Selected excerpt:
= = = = = = =
With confirmation of a steady increase in domestic crude oil landing in West Coast refineries via rail transport (see Shale Daily, June 10), the corresponding increase in rail oil terminal projects in the region is not surprising, although the buildout so far is concentrated in the Pacific Northwest, according to the California Energy Commission’s (CEC) senior oil analyst.

How this building boom actually plays out carries ramifications for various Midcontinent shale producers seeking to broaden their market options with shipments west.

California has more than a half-dozen rail oil terminal proposals in various stages of development and permitting, but only a few actually operating. Some of that activity comes in manifest trains with mixed cars as opposed to the unit trains including 80 to 100 crude oil tank cars coming in one train.

One of the projects at a now-closed refinery in Bakersfield, CA, wants to bring in two unit trains daily of imported U.S. crude, and it has gained the permitting to start construction.

Increasingly, more rail-shipped crude oil from the Midcontinent finds its way to California refineries, but it comes indirectly from the Pacific Northwest through subsequent shipments in marine barges along the coast, according to Gordon Schremp, the CEC lead analyst watching oil supplies in the state.

“In the grand scheme of things, only about 1% of the overall oil supply refined in the state comes directly in here by rail,” Schremp said, adding that the state’s newest rail oil facility was opened last November near Bakersfield, CA, by Plains All American Pipeline in Taft, CA. It is designed to handle one 80- to 100-car unit train daily and is being challenged by litigation alleging the county did not do a thorough environmental review.
= = = = = = =
Data provided:
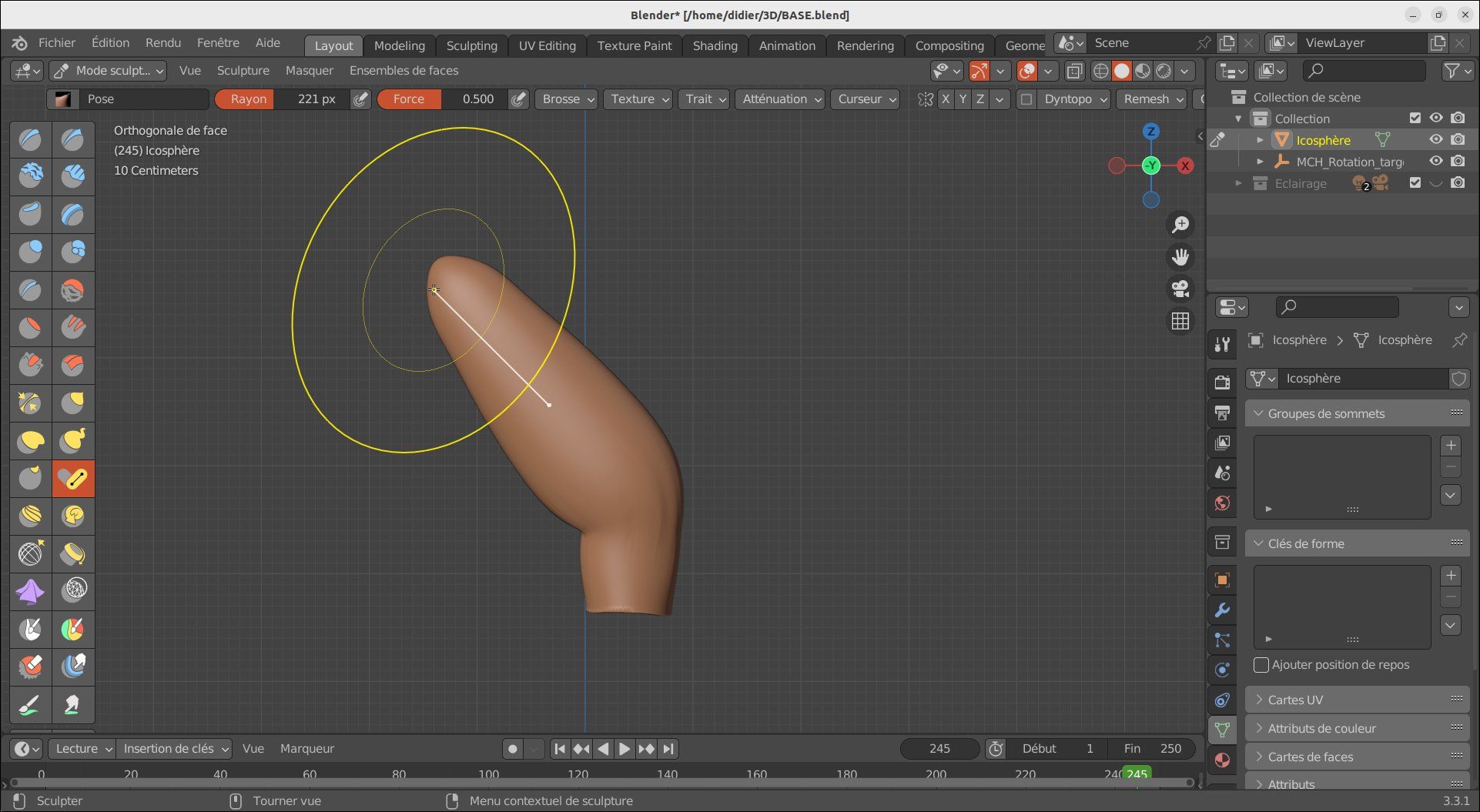1480x812 pixels.
Task: Open the Material properties tab icon
Action: (x=1222, y=760)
= = = = = = =
Copy the stretch of the rail oil terminal article above from "Increasingly, more rail-shipped" through "thorough environmental review.".

Increasingly, more rail-shipped crude oil from the Midcontinent finds its way to California refineries, but it comes indirectly from the Pacific Northwest through subsequent shipments in marine barges along the coast, according to Gordon Schremp, the CEC lead analyst watching oil supplies in the state.

“In the grand scheme of things, only about 1% of the overall oil supply refined in the state comes directly in here by rail,” Schremp said, adding that the state’s newest rail oil facility was opened last November near Bakersfield, CA, by Plains All American Pipeline in Taft, CA. It is designed to handle one 80- to 100-car unit train daily and is being challenged by litigation alleging the county did not do a thorough environmental review.